Supplied records Start Marker

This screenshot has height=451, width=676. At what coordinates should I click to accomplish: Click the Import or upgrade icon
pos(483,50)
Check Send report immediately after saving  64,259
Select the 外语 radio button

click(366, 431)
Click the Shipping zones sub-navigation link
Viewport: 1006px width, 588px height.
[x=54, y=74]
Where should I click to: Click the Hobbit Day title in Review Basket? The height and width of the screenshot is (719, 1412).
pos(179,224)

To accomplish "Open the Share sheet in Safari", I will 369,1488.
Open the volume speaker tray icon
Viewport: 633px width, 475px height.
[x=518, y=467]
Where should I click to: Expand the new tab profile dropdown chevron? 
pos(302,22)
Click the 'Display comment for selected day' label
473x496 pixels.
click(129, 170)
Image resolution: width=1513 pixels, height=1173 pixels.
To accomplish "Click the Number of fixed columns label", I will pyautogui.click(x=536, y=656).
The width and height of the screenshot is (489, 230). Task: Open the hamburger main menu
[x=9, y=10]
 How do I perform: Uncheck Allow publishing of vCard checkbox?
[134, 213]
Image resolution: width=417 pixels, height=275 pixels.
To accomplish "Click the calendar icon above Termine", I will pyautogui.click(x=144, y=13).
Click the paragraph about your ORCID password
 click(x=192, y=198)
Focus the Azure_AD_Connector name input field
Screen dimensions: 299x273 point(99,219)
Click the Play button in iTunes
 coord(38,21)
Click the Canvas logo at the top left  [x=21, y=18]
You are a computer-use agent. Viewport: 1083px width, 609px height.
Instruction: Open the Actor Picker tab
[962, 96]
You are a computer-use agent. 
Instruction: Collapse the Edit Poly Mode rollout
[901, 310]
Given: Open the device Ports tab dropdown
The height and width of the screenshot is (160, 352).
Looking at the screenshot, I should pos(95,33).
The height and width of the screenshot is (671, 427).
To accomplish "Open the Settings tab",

Supplied records End Marker

→ **Requirement**
Pick out, from the lines above, every one that contains the string "resolution".

→ **Response to the task**
Image resolution: width=1513 pixels, height=1173 pixels.
Image resolution: width=417 pixels, height=275 pixels.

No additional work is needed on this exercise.